Hey, I had to go to a church recently. I was doing some childcare for a relative, and it was on a Sunday. Kids of a certain age lead an orderly life. Included in the order of the lives of the kids for whom I was providing some childcare was their regular Sunday morning visit to a Unitarian church in Seattle. Being a dutiful relative, I agreed to keep the child to the child’s orderly life and attend a Unitarian church service with the child.

And I had a pretty good time. It seems I like church a lot.

Turns out even though I stopped going to church 28 years ago, and even though I attended an Anglican church during the years I attended church, I still had all the rhythms of church hardwired in me. I may not have known the specifics of the creed or the words to the hymns and the prayers, but I felt like I knew all the gestures and the sentiments. I knew when to stand and when to sit. The Unitarian service’s language seemed a little strange to me—it was 19th century, and felt American, and seemed weirdly concerned with architecture—but everything else clicked into place pretty easily.

Best of all, though, it gave me an opportunity to sit and really think about death. I mostly don’t really write anymore. I mostly just sit and think about death. I mostly try to sleep and can’t sleep because I start to think about death and then find I can’t sleep because I’m thinking about death. And I mostly feel weird about lying in bed thinking about death because it doesn’t seem like the right place to be thinking about death, so I don’t sleep. I should be trying to sleep. I should be trying to clear my mind. I fight to clear my mind. I fight to clear out thoughts of death. And I fail and fail and fail.

Churches, as I’m sure you are already aware, are all about death! They don’t ask you to clear your mind of all thought of death.

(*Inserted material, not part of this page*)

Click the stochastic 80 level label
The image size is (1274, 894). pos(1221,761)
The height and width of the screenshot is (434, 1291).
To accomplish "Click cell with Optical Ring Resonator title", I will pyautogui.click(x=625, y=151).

And the church didn’t just give me a place to think quietly about death. It was a place to think about it actively and in a participatory way. It gave me plenty of cues telling me that I was in a place where thinking about death was encouraged. I found myself thinking about death in the proper setting. The right context. It was fantastic.

Like:

Many of the seats in the church have little plaques on them. The plaques say that the seats were “given” to the church in honor of someone. And that someone is dead!

Many of the books in the church have bookplates in them. And the bookplates say that the books were “given” to the church in honor of someone. And that someone is dead, too!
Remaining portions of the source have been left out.